Abstract
Background
Post-irradiation morphea (PIM) is an entity documented in the literature although still not mentioned in most of the dermatological textbooks with a frequency approximately 2 out of every 1000 patients who received radiotherapy. Most of the cases are misdiagnosed as recurrent or metastatic carcinoma.
Main observations
We report on a 64-year-old woman who was treated with radiotherapy for breast cancer. Two years and eight months after the first dose of radiotherapy, she developed localized morphea in the irradiated area.
Conclusion
We report on a new case with a literature review and discuss pathogenesis, treatment modalities and post irradiation subcutaneos reactions mimicking PIM. Around 54 cases of post-irradiation morphea (PIM) were identified in the literature.
Keywords: adverse event, radiation, morphea, scleroderma
Introduction
Post-irradiation morphea (PIM) is an increasingly recognized condition.
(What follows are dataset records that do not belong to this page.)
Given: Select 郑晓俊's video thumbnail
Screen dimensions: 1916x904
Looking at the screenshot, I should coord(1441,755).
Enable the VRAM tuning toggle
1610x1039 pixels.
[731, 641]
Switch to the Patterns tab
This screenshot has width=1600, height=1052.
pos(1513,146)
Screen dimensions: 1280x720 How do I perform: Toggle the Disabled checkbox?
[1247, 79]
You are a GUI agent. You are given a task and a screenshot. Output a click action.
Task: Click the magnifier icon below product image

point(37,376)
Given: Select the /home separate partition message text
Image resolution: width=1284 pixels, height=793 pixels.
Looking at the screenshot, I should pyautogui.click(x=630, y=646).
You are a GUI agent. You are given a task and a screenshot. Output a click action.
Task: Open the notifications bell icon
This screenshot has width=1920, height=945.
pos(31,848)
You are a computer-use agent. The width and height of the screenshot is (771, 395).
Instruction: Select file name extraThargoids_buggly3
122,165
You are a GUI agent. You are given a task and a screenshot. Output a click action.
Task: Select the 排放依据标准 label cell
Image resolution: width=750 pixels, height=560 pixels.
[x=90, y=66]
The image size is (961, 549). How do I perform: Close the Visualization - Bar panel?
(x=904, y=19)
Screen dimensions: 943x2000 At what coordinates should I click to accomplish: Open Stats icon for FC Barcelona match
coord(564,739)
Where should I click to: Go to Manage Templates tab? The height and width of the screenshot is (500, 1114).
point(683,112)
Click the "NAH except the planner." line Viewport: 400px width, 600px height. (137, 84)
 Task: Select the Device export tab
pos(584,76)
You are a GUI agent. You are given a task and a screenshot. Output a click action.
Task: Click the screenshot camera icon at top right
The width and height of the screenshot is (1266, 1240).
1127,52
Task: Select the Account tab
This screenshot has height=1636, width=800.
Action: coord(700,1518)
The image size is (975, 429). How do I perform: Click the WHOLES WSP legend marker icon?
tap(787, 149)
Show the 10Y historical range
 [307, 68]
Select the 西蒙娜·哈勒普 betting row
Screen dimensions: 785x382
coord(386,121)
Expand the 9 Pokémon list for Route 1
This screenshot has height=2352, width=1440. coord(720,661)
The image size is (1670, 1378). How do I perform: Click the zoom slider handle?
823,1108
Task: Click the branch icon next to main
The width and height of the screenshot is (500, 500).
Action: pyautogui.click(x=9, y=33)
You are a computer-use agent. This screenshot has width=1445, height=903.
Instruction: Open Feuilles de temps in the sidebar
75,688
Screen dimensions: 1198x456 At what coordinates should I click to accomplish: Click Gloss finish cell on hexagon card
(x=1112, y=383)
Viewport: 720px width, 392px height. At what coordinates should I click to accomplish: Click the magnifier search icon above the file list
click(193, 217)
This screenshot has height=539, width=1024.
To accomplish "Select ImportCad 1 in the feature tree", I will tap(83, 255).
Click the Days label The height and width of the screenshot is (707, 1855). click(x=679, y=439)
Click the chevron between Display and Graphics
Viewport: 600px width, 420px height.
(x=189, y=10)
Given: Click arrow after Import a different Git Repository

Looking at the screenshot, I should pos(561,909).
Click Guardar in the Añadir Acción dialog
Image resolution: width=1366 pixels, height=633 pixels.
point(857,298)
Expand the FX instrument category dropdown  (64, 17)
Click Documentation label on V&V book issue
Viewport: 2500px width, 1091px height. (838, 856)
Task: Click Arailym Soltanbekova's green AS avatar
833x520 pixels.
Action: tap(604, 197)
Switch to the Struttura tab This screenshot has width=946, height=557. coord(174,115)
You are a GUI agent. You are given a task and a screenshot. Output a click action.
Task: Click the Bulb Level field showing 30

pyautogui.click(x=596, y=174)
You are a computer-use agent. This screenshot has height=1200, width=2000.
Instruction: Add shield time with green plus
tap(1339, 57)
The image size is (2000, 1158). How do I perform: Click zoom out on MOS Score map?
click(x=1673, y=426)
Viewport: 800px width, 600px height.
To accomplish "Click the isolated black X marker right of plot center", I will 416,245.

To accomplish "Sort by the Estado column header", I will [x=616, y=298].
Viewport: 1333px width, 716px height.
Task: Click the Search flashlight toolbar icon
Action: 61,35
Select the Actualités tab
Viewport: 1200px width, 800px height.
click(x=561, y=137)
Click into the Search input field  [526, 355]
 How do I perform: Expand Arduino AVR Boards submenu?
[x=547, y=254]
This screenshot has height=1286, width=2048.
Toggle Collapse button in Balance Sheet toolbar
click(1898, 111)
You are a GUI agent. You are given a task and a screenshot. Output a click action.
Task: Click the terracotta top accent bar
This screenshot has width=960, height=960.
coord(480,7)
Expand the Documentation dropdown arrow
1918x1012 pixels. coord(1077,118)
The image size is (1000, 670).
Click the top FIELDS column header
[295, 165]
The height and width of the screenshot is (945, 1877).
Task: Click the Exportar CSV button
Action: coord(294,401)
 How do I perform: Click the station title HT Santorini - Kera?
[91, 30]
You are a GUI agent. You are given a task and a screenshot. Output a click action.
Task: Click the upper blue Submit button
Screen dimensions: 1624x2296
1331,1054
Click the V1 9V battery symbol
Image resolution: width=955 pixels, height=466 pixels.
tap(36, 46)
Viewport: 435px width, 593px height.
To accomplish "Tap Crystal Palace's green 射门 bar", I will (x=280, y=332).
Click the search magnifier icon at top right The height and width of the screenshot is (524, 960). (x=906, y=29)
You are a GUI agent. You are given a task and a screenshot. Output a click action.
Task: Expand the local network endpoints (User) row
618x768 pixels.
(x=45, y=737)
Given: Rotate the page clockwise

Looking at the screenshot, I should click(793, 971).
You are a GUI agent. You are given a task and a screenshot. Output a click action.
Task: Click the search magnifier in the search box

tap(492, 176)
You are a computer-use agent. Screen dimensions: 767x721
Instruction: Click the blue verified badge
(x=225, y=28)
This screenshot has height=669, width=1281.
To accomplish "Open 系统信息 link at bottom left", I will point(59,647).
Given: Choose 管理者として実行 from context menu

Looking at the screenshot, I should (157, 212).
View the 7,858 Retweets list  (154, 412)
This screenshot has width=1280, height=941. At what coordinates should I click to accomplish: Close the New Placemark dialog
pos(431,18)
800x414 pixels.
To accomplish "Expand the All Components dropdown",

In 1905, radiotherapy as trigger factor for morphea was described for the first time,[1] which was shortly after the discovery of X-rays by Roentgen in 1885.
In a study, more than 90% of 203,500 patients undergoing radiotherapy for breast cancer in 2002 developed a degree of radiation-induced skin reaction.[2] The incidence of localized morphea following radiotherapy appears to be approximately 2 out of every 1000 patients.[3] In contrast, the incidence of morphea of any etiology is 2.7 per 100000 in the general population per year.[4]
Case Report
A 64-year-old female presented with 3 lesions at the right breast with yellow-white to ivory-colored and hyperpigmented border with marked hardening of the skin. Since 2007 she complained of erythema at the right breast. Since July 2010 the skin lesions enlarged with hardening of the skin. A breast carcinoma pT1cm pTis Nx MO had been diagnosed in 2007 and treated with a wide excision. Postoperation treatment consisted of 12 sessions radiotherapy with a total dose of 50.4 Gy (ED 1.8 Gy) and Anastrozole as anti-hormonal therapy. In October 2007, she received the first dose of radiotherapy. During the radiation she developed grade 1 to 2 dermatitis in the irradiated area. In July 2010, she noticed multiple skin lesions at the right breast with induration and tightening of the skin. During the routine followup for breast cancer by a radio-oncologist, a skin biopsy was done which ruled out any malignancy and the patient was referred to us.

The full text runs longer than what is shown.